── Extracted material
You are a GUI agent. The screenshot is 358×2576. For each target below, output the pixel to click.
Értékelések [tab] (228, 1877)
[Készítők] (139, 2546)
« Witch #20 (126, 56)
────
── Extracted material
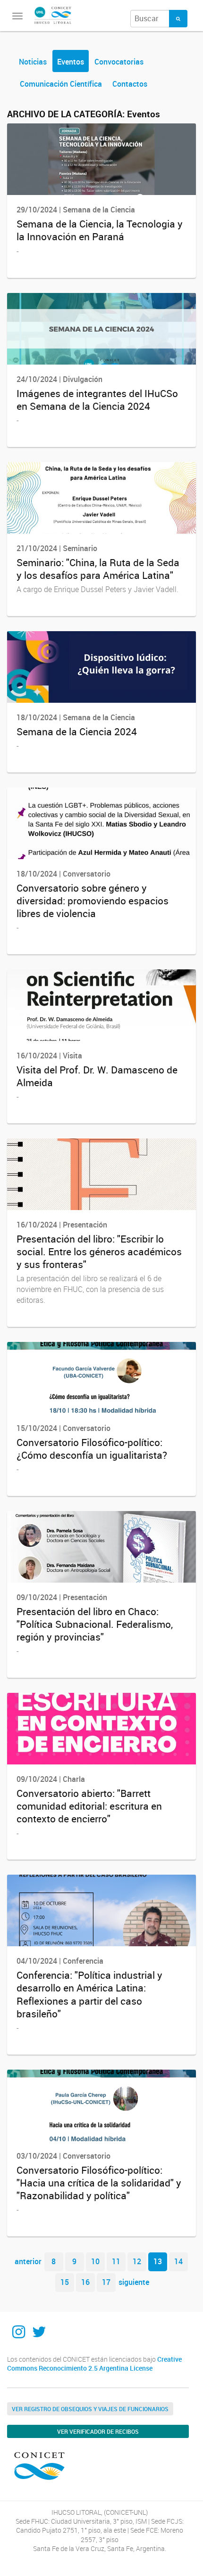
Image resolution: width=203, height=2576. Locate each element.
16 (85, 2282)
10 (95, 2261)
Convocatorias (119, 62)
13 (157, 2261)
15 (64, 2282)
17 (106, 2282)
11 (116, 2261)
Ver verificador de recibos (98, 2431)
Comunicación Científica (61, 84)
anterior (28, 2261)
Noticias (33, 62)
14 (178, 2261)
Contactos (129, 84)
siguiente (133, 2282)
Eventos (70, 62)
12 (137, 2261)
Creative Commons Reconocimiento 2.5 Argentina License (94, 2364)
────
What to work on
Report every line in the data above in which the word "each" appears.

Answer for this exercise
You are a GUI agent. The screenshot is 358×2576. For each target below, output the pixel to click.
Image resolution: width=203, height=2576. Locate each element.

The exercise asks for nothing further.